To be done: Give again the lines from the one containing "Browse for VDB file with ... button" through the end of the records, swapping "checkbox" for "check box" and leaving everything else unchanged.

Listed records:

^^^^

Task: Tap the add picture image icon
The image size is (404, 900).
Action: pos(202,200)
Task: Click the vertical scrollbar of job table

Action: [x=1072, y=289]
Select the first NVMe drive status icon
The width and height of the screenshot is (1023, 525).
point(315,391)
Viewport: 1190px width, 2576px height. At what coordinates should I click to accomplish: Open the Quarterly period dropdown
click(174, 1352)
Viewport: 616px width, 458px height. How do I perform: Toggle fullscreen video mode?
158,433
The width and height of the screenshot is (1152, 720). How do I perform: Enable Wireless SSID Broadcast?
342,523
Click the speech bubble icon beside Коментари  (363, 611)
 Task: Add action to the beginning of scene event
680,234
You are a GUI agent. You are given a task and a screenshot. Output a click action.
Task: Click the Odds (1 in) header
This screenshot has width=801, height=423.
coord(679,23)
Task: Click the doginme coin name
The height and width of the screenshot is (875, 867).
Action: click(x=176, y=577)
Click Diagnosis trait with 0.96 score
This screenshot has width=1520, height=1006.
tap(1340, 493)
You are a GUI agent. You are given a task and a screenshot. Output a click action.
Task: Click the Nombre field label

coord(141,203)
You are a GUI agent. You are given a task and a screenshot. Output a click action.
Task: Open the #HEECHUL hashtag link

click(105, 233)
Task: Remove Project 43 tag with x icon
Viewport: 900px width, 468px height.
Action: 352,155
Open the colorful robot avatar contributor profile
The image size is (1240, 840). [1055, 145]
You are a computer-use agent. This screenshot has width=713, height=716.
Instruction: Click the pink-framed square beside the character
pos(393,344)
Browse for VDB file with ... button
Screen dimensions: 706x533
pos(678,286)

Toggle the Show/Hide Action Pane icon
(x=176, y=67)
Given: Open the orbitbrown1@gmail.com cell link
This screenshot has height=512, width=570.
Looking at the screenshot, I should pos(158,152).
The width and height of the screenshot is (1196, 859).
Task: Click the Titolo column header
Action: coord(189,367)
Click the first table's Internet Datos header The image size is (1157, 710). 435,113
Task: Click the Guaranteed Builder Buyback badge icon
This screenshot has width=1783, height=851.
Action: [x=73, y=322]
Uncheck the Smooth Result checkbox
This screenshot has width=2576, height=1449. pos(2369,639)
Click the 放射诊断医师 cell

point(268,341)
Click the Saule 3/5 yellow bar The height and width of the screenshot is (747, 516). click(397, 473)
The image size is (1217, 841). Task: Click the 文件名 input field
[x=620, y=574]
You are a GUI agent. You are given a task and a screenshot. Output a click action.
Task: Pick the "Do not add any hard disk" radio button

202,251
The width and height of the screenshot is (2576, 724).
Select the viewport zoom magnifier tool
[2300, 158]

^^^^

Answer to this exercise:
Browse for VDB file with ... button
Screen dimensions: 706x533
pos(678,286)

Toggle the Show/Hide Action Pane icon
(x=176, y=67)
Given: Open the orbitbrown1@gmail.com cell link
This screenshot has height=512, width=570.
Looking at the screenshot, I should pos(158,152).
The width and height of the screenshot is (1196, 859).
Task: Click the Titolo column header
Action: coord(189,367)
Click the first table's Internet Datos header The image size is (1157, 710). 435,113
Task: Click the Guaranteed Builder Buyback badge icon
This screenshot has width=1783, height=851.
Action: [x=73, y=322]
Uncheck the Smooth Result check box
This screenshot has width=2576, height=1449. pos(2369,639)
Click the 放射诊断医师 cell

point(268,341)
Click the Saule 3/5 yellow bar The height and width of the screenshot is (747, 516). click(397, 473)
The image size is (1217, 841). Task: Click the 文件名 input field
[x=620, y=574]
You are a GUI agent. You are given a task and a screenshot. Output a click action.
Task: Pick the "Do not add any hard disk" radio button

202,251
The width and height of the screenshot is (2576, 724).
Select the viewport zoom magnifier tool
[2300, 158]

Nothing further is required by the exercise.